Saved data entries:
■ ■ ■ ■ ■ ■ ■

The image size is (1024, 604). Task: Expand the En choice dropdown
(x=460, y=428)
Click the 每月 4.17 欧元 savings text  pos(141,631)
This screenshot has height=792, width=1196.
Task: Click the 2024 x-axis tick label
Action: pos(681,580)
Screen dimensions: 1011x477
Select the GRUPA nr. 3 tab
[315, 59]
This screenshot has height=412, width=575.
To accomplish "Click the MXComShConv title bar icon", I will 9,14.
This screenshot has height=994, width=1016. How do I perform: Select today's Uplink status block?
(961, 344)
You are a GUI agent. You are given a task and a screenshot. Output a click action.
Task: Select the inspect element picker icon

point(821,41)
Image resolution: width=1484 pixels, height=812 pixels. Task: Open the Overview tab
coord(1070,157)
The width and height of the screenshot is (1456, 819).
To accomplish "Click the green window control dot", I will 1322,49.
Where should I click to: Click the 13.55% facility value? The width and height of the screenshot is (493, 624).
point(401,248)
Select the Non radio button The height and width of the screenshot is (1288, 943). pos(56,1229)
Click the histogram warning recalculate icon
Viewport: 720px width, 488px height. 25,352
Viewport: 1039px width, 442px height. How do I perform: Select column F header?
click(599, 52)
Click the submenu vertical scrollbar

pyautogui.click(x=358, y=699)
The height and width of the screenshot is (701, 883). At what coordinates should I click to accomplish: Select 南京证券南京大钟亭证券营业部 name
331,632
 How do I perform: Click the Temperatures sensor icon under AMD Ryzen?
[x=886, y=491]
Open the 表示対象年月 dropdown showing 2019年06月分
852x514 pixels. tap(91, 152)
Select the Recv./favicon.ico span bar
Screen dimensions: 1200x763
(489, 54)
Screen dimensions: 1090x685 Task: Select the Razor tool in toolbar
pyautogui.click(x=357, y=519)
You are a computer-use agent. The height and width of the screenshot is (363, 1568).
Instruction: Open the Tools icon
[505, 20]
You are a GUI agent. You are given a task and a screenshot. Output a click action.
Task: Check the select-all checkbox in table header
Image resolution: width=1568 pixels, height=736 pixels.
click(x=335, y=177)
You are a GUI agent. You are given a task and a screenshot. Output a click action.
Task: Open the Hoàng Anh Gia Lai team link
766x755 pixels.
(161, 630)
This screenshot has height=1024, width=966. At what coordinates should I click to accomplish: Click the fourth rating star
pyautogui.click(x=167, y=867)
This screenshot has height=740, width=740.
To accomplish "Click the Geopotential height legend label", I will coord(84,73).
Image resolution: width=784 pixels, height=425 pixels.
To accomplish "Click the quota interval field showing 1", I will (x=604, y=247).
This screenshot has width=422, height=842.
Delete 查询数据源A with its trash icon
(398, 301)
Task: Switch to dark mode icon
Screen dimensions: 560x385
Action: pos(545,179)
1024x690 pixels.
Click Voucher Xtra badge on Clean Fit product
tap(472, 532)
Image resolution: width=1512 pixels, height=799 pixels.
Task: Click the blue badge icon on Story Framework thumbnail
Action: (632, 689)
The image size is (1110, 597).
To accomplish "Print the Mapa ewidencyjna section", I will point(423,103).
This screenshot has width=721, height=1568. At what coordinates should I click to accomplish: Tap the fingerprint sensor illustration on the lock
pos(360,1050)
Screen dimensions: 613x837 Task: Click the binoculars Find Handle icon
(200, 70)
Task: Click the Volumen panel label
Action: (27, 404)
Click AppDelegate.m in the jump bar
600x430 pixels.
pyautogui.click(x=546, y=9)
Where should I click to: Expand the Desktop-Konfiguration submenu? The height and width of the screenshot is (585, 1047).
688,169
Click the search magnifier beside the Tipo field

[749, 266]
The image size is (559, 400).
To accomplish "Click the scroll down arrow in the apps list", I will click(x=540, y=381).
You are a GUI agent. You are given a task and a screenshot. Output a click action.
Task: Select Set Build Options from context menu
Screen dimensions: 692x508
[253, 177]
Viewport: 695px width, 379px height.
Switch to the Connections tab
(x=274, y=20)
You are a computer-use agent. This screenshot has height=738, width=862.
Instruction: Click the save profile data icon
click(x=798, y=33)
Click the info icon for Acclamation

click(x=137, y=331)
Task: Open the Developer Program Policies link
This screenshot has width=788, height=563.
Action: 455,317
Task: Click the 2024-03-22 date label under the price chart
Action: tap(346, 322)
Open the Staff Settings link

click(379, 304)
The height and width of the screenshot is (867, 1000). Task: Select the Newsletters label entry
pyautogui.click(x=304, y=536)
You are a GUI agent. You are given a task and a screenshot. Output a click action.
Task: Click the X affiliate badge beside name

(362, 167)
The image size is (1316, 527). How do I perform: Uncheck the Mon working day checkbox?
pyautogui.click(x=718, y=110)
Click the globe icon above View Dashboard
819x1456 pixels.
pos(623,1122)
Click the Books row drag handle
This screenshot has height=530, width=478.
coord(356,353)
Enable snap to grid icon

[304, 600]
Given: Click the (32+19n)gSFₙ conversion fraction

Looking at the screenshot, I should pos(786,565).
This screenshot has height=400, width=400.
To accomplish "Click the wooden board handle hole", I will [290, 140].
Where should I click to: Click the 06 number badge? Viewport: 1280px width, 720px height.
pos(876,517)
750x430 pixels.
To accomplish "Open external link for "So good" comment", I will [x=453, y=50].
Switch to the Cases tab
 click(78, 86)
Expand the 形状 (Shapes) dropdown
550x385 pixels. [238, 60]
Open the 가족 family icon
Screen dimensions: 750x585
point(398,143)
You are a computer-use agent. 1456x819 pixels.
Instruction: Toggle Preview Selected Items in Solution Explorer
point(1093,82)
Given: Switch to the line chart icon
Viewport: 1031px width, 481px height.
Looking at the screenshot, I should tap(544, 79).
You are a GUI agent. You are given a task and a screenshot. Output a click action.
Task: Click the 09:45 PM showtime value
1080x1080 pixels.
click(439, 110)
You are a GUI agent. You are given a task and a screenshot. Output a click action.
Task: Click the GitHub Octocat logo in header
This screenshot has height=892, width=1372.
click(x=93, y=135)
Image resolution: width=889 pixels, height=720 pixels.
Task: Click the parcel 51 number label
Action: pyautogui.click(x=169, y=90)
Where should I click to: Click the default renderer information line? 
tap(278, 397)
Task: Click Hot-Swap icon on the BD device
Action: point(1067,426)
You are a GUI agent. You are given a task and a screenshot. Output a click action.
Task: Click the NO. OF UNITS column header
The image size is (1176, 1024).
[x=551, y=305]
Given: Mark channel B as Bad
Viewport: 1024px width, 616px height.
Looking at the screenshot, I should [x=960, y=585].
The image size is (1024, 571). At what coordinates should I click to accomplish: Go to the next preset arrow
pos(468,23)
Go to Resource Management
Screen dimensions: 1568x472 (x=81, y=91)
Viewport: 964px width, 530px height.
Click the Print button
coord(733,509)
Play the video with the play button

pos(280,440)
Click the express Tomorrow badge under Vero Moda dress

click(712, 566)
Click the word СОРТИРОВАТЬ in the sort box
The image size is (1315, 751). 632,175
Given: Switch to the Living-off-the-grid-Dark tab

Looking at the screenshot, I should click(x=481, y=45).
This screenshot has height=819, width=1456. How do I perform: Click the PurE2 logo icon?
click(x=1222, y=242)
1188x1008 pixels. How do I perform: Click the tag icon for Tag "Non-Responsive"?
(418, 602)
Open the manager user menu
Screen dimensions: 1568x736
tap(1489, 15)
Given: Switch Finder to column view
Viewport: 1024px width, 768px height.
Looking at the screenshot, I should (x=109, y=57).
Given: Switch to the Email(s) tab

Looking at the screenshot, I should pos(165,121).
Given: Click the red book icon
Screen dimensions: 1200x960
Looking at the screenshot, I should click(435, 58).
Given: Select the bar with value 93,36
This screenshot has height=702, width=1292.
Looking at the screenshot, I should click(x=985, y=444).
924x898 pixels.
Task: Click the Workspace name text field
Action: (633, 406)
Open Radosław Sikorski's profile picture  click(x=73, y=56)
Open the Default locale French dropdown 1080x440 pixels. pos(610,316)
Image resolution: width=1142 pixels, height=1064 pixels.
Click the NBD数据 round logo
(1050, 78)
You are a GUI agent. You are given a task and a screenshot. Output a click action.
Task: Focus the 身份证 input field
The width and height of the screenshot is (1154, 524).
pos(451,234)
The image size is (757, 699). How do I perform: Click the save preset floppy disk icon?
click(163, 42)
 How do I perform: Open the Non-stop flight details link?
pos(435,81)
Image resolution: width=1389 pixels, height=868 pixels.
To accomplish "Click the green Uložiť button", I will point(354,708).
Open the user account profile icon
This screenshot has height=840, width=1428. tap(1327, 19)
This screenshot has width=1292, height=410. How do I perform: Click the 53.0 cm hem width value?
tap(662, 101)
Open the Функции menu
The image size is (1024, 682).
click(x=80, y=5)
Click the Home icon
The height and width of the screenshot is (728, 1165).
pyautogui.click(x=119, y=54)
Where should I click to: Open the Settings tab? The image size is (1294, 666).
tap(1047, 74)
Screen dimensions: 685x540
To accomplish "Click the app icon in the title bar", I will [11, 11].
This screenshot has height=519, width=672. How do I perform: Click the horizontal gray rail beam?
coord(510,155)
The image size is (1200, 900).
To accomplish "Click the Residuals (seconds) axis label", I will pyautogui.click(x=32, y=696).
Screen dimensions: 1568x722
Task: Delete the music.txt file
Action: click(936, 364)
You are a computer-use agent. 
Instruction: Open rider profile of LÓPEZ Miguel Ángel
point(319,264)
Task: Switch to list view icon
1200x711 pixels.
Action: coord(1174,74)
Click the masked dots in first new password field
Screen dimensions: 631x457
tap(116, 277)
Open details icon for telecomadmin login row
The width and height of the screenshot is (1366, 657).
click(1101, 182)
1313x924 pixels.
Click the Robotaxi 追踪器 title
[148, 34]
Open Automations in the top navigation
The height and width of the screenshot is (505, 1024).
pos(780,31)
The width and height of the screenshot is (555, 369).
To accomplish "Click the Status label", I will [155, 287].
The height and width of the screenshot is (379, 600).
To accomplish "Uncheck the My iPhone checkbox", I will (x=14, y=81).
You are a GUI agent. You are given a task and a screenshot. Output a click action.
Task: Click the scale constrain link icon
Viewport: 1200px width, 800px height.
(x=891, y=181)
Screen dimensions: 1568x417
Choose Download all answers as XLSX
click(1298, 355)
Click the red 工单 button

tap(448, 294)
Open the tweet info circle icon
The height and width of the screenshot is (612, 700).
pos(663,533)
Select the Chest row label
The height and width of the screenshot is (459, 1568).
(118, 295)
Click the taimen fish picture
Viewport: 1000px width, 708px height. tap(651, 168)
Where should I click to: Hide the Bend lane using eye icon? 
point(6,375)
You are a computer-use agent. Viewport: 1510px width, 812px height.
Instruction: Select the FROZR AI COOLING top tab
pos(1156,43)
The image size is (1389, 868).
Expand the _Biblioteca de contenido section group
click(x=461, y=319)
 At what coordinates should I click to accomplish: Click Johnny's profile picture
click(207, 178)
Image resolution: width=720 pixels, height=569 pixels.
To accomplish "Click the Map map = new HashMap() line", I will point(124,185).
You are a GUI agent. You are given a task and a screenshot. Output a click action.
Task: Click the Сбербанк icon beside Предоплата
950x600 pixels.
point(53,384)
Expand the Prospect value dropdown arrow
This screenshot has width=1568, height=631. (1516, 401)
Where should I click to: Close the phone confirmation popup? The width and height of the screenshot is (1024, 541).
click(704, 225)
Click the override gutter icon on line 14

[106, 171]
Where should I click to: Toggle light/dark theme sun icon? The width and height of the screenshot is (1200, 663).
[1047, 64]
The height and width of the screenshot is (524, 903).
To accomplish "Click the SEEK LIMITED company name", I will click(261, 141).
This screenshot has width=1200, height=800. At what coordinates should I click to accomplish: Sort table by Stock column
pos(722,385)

■ ■ ■ ■ ■ ■ ■

» **Task requirements**: The answer should consist of all lines from the records above that hold the word "green".

» **Task solution**:
To accomplish "Click the green window control dot", I will 1322,49.
To accomplish "Click the green Uložiť button", I will point(354,708).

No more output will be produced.